Der Frauenfelder — Running with Switzerland’s Finest

For a marathon day getting up at 7am is rather late, but quite the welcomed treat. The day’s mission was to run the legendary Frauenfelder. Now if you’re not from Switzerland, there’s a good chance you’ve never heard of Frauenfeld, though it does host Europe’s largest hip-hop festival every summer and is also home to the well known manufacturer of the SIGG aluminum water bottle. I decided to run the Frauenfelder the Monday before, but wasn’t fully dedicated, which meant that when I went to register all the Swiss numbers were gone and I ran under the Austrian flag.

Tougher than it looks

Situated in the canton of Thurgau in Switzerland’s North East, Frauenfeld is surrounded by rolling countryside. The idyllic pastures, vineyards and orchards can be quite misleading though. I had heard that the Frauenfelder is quite the marathon, but really thought that more because it is also a military marathon. However, the ±520 meters on the course are not to be underestimated by regular runners either.

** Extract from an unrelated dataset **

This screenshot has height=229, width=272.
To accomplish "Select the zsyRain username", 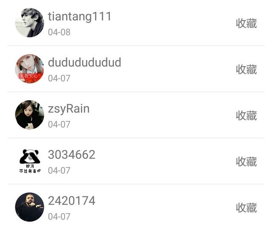I will coord(69,109).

Since 1934 the Frauenfelder has attracted military personnel from all over Switzerland and it’s neighboring countries, mostly Austria and Germany. These soldiers must complete the 42.195 kilometers in military attire and with a backpack including rifle with a weight of 6.2kg. Women carry a backpack with a weight of 4.2 kilograms without a rifle. This year the Frauenfelder also attracted its greatest number of runners ever with 2029 participants.

To the start

The parading soldiers arrive on the market square of the city shortly before 10am and take their start position behind the long sawdust starting line. At 10 the canon fires to signal the start of the military run, it is impossible not to know that the race has started. Thirty minutes later the civilian marathons start on this beautiful marathon.

The long and rolling course

The course starts off with a rather long and steep hill and then enters the woods. The course is along paved country roads, which are a pleasure to run on, especially wearing my Ons. Landings are soft and the push off is powerful. The air as I ran was cool, but the high fog was starting to be burned away by the November sun trying desperately to shine upon us. Ahead the road moved up and down as if it were along the humps of a camel. The landscape was magnificent with brown cows gathering in field corners, their breath clearly visible against the dewy grass and the morning cool. Many trees were still vibrant in their golden color as well.

The halfway mark

At kilometer 19 you enter Wil. Coming in on the industrial side you don’t expect much from the city until you hit the old town, which built up a hill reminds on a little of both Gruyères and Fribourg. From there it’s back into the rolling fields and finally some packed gravel paths. There are fewer hills to go up and down in the second half of the marathon. Hitting kilometer 24 the half marathon runners caught up to me and started to pass quickly. this year the half marathon also attracted 1416 runners.
The fast pace of the half marathoners fresh off the start have me new energy as I sought to harmonize my pace with theirs. This was in vain, but did help me to go faster.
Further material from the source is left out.